Ask HN: Any Go players here? (Not the language) - ccvannorman
Hello HN,<p>It recently came to my attention that Go is just a pixelated version of life&#x2F;logic, and that many of you are Go enthusiasts. I myself am a 9k and looking for opponents, and hereby challenge all of you individually to a match. Will you accept my challenge? :-]<p>https:&#x2F;&#x2F;online-go.com&#x2F;user&#x2F;view&#x2F;71952&#x2F;derpziIIa
======
corruptio
I deeply urge everyone interested in go to try to play it in person. Nothing
beats a live face-to-face game against someone and then being able to review
it on a board afterwards. You'll also find that the people who go to go clubs
are very friendly and generally love to teach beginners.

There are a surprising number of local go club around the country:
[http://www.usgo.org/where-play-go](http://www.usgo.org/where-play-go)

Especially, if you're in the SF Bay Area (my area):
[http://bayareago.org/#local-clubs](http://bayareago.org/#local-clubs)

------
patientfrog
I learned go (igo) a number of years ago while living in Japan, and when I
returned to the US had trouble finding people to play with.

Ever since online-go.com started I have been getting back into it. I love
being able to play asynchronously.

My username on that site is "rob.doherty.127" I'm happy to play anyone
beginner to advanced (I am an intermediate level player).

------
eswat
Tangent: Started getting interested in Go after watching this Korean thriller
that’s slightly-relevant (The Divine Move)
[http://www.imdb.com/title/tt3419894/](http://www.imdb.com/title/tt3419894/)

------
zorf
I've been playing for about 10 years (still about 10k). I usually play on
[http://www.dragongoserver.net](http://www.dragongoserver.net), since it is
asynchronous and I sadly don't have much time to play.

------
matburt
I'm one of the developers of OGS (online-go.com) We're really passionate about
building the site and providing the best place to play Go online.

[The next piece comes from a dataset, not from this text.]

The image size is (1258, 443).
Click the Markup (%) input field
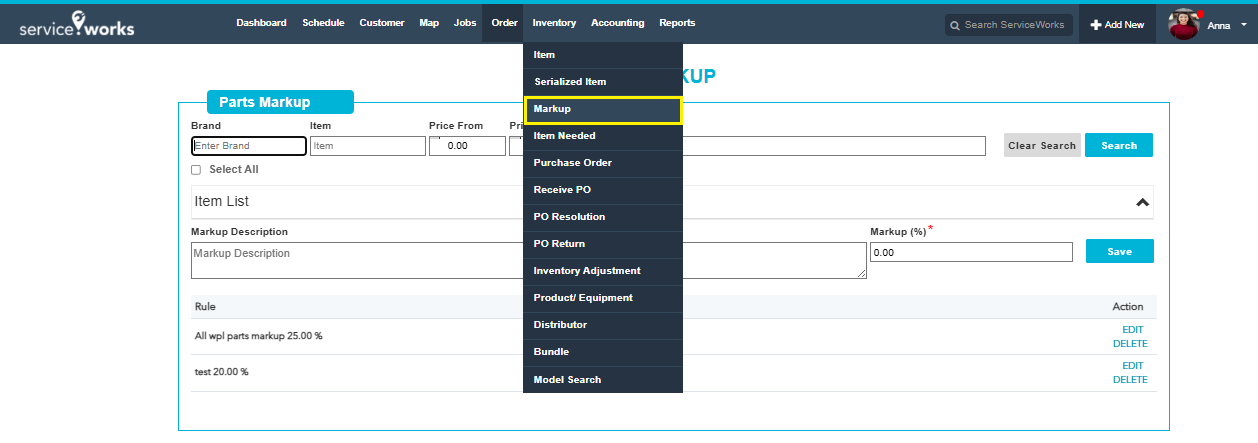(970, 253)
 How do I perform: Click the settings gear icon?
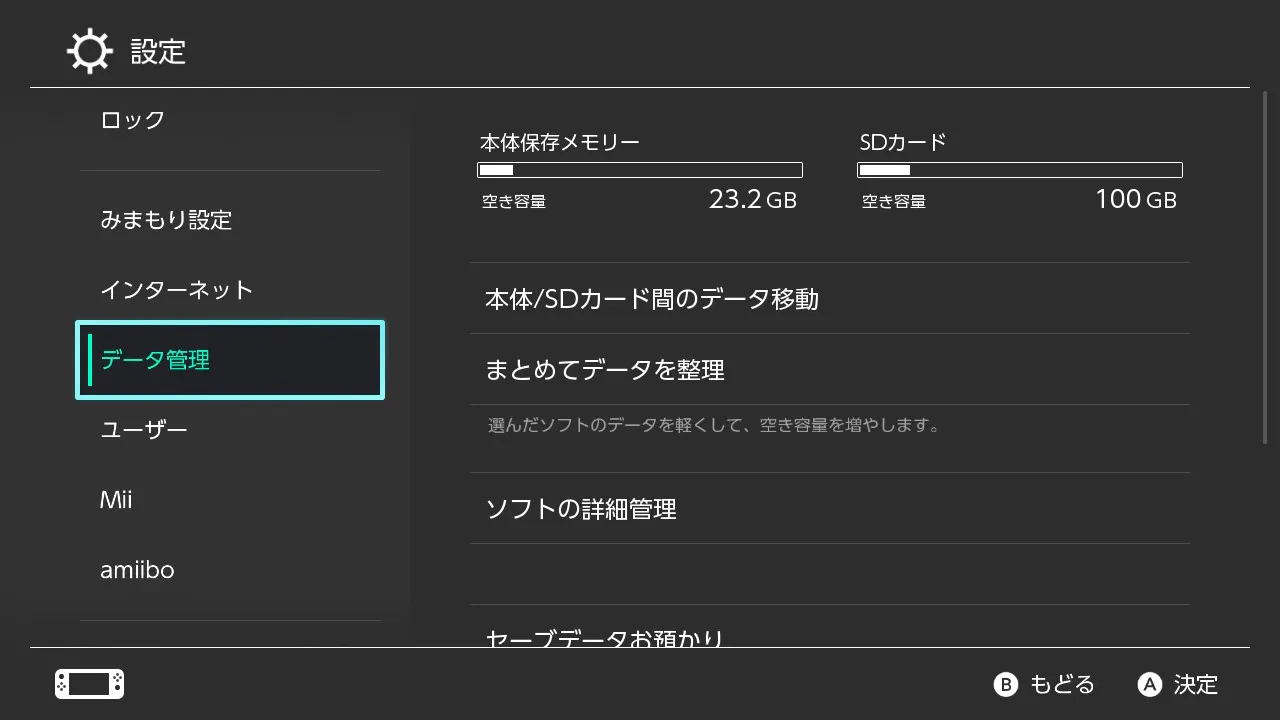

We also have full public rest and real-time APIs. Stop by chat and say hello!

------
jjengo
I've been playing Go for about a year now, and play mostly on online-go.com.
If anyone wants to play my username is jon.jengo. I would say I am an
intermediate level player.

------
anoek
I'm the other developer of ogs, and I'm always up for another correspondence
game, feel free to shoot me a challenge :) (same goes for anyone reading this
:))

------
trcollinson
I had a manager years ago who was a great go player. I always wanted to learn
but frankly it becomes a bit overwhelming. Any suggestions on getting started?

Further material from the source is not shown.